John Ready john at altrad.com.au
Sat Sep 3 13:10:07 EDT 2005



> On Thu, 1 Sep 2005 22:42, you wrote:
> 
> >
> > So when I write out the Cheque (EFT in real terms) it is not an expense
> > that I am paying.  How do you classify your BAS (Business Activity
> > Statement) payment?
> >
> > I've got GST as a top level expense account, which accepts no entries, and 
> 'paid', 'paid - vehicle' and 'collected'. Obviously IANAA either, that's why
> 
> i've used real words. It isn't really an expense, I could alter that if i was
> 
> properly instructed
>
The problem is that though it's not a real accounting expense, from an Australian business point of view it 
is a real expense! I use four marker accounts (which total sub-accounts) being , Taxable Sales, Non-
Taxable Income (mostly bank interest), Taxable Expenses, Non-Taxable Expenses.  This helps fit the way 
the Tax Office likes the Total Sales and Expenses reported (then we have to divide them by 11 for tax). 

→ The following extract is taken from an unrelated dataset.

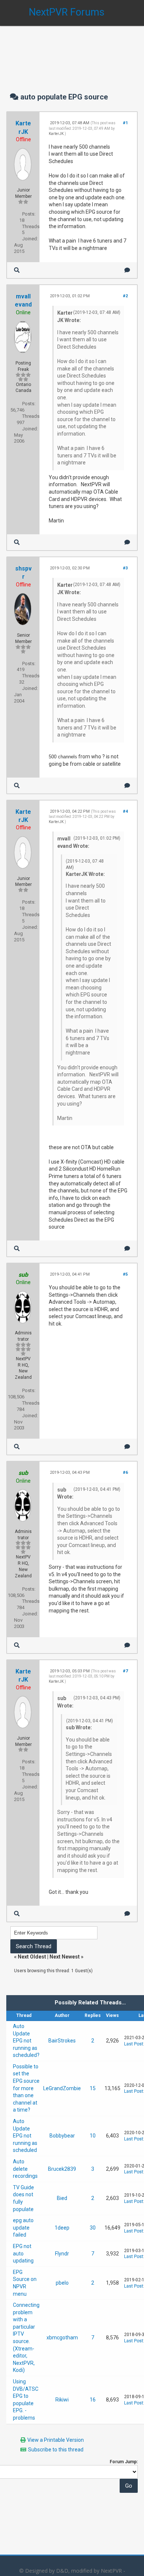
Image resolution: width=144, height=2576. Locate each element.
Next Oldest (32, 1957)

Then I have an Expense account called Net BAS Payments (over the year it will be an overall expense 
though the odd quarter may have a negative amount). Does this make sense? I realise it isn't strict 
Accounting but for a small business it works, it makes it easy to write Tax Reports, and the only hassle I 
have is that at the end of the year for my P&L I may have to add two travel expense accounts (taxable 
local travel, and non-taxable international travel) and two insurance expense accounts (taxable general 
insurance, and non-taxable life insurance). This seems easier than dividing every transaction. It inflates 
my revenues slightly, but then it does the same to my expenses, so my Net Profit is the same. 

Sorry if my reference to "taxable" is confusing. I use it in GST terms only in the above paragraph.